Text passage.
****************************************
That looks like a conference room PC, I would doubt OP even has any control over that and possibly didn’t even have access to the room until right before
It isn’t their computer.
It’s likely on a campus domain managed by campus IT and should be configured with a sane update policy that automatically does this overnight when the systems aren’t being used.
Forced updates are still terrible.
nah. at worst it’s the lesser of two evils. the alternative is keeping a crushing majority of the user base vulnerable forever because virtually no one likes to voluntarily update their os.
Pfffft it’s so much easier to update when it doesn’t shut your shit down for 1hr and instead downloads 573MB of updates in a tiny window you can leave up while going about your business and can choose when to do it by typing “sudo dnf update -y” and your password into said tiny window.
Besides, you can tell linux to auto update if you want, and you’ll never notice it doing so in the background (well it’ll likely tell you depending on the distro but if it didn’t, you’d never notice as it is non-intrusive.)
the download does happen in the background. the installation is what requires shutting down. i only find out there’s any update when the shutdown button is marked and whenever I’m done i tell it to install the update and shutdown. it’s really not as bad as you guys desperately seem to want it to be.
Oh my mistake, I didn’t mean to say the wrong part took 1hr+ and it was actually the other part, silly me. Meanwhile on linux there’s still no such annoyance. You do know we all used to use windows and got fed up with it’s bullshit and jumped ship right? You can stay a frog in boiling water all you want, those of us who jumped out of the pot can see the burner.
whatever floats your boat. keep getting things wrong so you can feel better about jumping ship i guess?
Lmao you really think “nuh uh the long annoying part isn’t the download it’s the install” is better than “well linux has neither issue” don’t you? Bless your heart.
Windows disagrees with the thesis.
So did the rest of the committee.
****************************************
Data for analysis.
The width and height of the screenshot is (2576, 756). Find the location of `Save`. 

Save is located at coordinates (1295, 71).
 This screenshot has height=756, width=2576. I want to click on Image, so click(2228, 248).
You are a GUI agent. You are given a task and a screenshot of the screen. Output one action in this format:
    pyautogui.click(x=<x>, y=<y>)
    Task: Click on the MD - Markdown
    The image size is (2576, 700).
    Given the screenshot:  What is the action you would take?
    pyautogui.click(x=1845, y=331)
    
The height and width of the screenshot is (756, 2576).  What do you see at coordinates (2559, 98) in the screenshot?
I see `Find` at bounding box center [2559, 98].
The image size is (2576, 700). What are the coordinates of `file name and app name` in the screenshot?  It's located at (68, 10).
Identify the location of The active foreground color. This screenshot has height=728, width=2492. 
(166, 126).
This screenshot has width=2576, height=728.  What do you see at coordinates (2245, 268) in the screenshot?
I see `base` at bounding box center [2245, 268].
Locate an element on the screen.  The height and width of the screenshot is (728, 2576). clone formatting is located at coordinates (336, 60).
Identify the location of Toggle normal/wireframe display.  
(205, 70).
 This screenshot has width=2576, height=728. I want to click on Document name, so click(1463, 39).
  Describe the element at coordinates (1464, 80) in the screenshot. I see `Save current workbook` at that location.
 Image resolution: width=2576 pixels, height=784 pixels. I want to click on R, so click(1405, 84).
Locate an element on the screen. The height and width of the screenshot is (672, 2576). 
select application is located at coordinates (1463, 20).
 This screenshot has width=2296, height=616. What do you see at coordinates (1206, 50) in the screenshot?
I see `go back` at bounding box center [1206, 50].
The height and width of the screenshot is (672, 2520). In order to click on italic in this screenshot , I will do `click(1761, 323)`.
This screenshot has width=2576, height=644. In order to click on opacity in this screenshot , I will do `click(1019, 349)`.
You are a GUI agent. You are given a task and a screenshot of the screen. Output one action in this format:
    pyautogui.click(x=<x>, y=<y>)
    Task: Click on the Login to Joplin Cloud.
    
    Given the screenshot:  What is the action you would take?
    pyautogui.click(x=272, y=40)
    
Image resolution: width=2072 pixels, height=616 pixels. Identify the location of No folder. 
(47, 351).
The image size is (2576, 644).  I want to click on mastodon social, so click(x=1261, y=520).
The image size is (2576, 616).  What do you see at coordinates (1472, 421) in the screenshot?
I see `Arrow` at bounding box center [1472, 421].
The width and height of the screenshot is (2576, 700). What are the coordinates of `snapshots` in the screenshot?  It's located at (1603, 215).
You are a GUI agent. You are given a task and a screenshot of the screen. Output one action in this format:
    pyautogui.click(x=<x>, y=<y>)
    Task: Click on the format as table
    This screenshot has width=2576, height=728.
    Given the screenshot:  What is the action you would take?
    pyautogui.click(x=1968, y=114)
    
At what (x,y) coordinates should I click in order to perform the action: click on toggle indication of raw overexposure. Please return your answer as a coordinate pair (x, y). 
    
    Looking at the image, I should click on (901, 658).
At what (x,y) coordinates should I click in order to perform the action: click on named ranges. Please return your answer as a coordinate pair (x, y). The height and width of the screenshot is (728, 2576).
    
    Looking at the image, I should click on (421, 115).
****************************************
Explore the material.
**1)** Decide whether each of these statements agrees with the comment thread: (a) one commenter says the computer is likely on a campus domain managed by campus IT, (b) one commenter says the download is what requires shutting down, and (c) the Linux command given for updating is "sudo apt upgrade". Answer each with yes or no and quote the words of the comment thread that decide it.
**2)** Reproduce the part of the comment thread between "Pfffft it’s so" and "it is non-intrusive.)", inclusive.
The rows come from a different source than the comment thread.

Solved tasks.
**1)**
(a) Yes: "It’s likely on a campus domain managed by campus IT"
(b) No: "the download does happen in the background. the installation is what requires shutting down."
(c) No: "typing “sudo dnf update -y” and your password into said tiny window"

**2)**
Pfffft it’s so much easier to update when it doesn’t shut your shit down for 1hr and instead downloads 573MB of updates in a tiny window you can leave up while going about your business and can choose when to do it by typing “sudo dnf update -y” and your password into said tiny window.
Besides, you can tell linux to auto update if you want, and you’ll never notice it doing so in the background (well it’ll likely tell you depending on the distro but if it didn’t, you’d never notice as it is non-intrusive.)